The government of Saint Lucia announced that effective Monday, May 18, businesses are permitted to recommence full operations, in their normal location and within business hours, on the condition they adhere to coronavirus disease (COVID-19) safety measures issued by the Ministry of Health. Details on required protocols can be found on the government's website and the Ministry of Commerce's website. Official government approval is no longer required before resuming operations. Authorities also plan to allow tourism to resume as of Thursday, June 4.
Despite the reopening of the economic sectors, other restrictions remain in place. A national state of emergency is in effect until at least the end of May. Educational institutions are still closed and social gatherings, including cinemas and mass crowd events, are prohibited. Between May 18 and Sunday, May 31, a curfew will be imposed between 21:00 and 05:00 (local time). Saint Lucia closed its borders on Monday, March 23, and all commercial flights are currently suspended.
As of Tuesday, May 19, Saint Lucia has confirmed 18 cases of COVID-19, with no associated deaths, and the government has reported that all cases have fully recovered. Further international spread of the virus is expected over the near term.
The first case of COVID-19 was reported on December 31 and the source of the outbreak has been linked to a wet market in Wuhan (Hubei province, China). Human-to-human and patient-to-medical staff transmission of the virus have been confirmed. Many of the associated fatalities have been due to pneumonia caused by the virus.

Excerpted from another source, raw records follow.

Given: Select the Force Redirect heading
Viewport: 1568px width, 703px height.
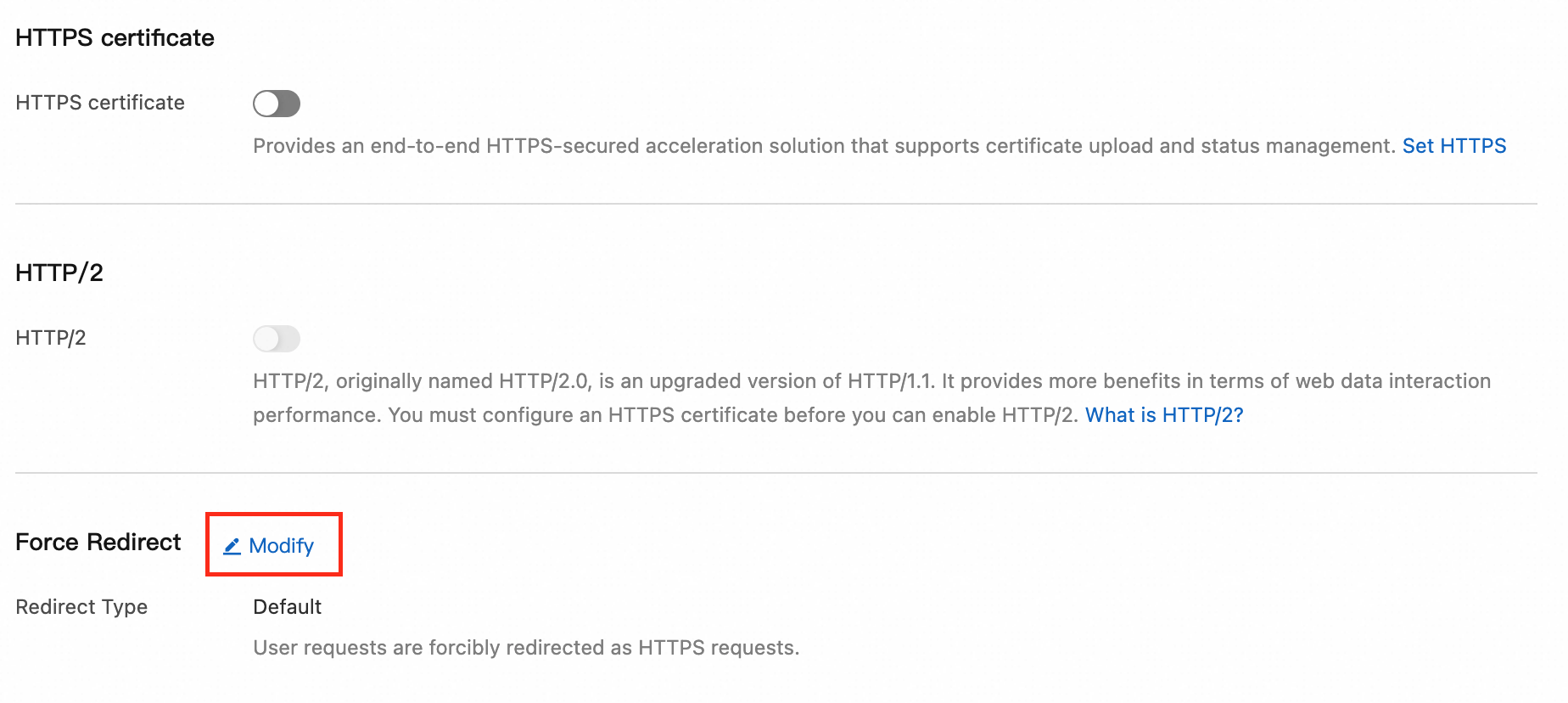Looking at the screenshot, I should click(98, 543).
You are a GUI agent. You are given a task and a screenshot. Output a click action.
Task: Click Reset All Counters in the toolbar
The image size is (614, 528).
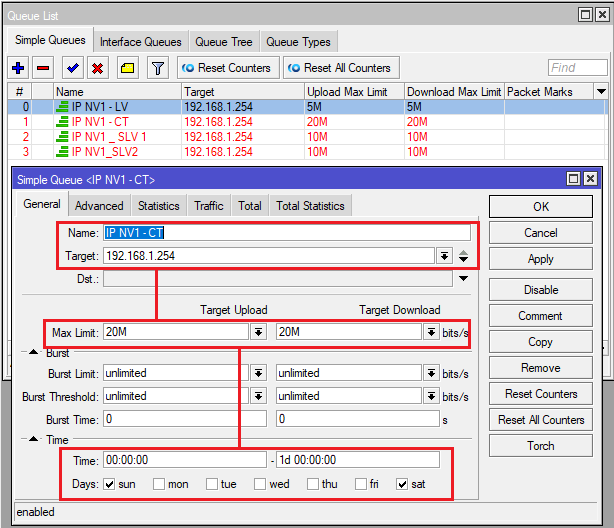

Cases of the virus have been confirmed in numerous countries and territories worldwide. Virus-screening and quarantining measures are being implemented at airports worldwide, as well as extensive travel restrictions. On March 11, the World Health Organization (WHO) declared the global outbreak a pandemic.
Pneumonia symptoms include dry cough, chest pain, fever, and trouble breathing. Pneumonia can be contagious and can be transmitted from human to human. The influenza virus, or the flu, is a common cause of viral pneumonia.
Measures adopted by local authorities evolve quickly and are usually effective immediately. Depending on the evolution of the outbreak in other countries, authorities are likely to modify, at very short notice, the list of countries whose travelers are subject to border control measures or entry restrictions upon their arrival to the territory in question. It is advised to postpone nonessential travel due to the risk that travelers may be refused entry or be subject to quarantine upon their arrival or during their stay.
To reduce the risk of COVID-19 transmission, travelers are advised to abide by the following measures:
- Frequently clean hands by applying an alcohol-based hand rub or washing with soap and water.
- When coughing and sneezing, cover mouth and nose with a flexed elbow or tissue; if used, throw the tissue away immediately and wash hands.
- If experiencing a fever, cough, difficulty breathing, or any other symptoms suggestive of respiratory illness, including pneumonia, call emergency services before going to the doctor or hospital to prevent the potential spread of the disease.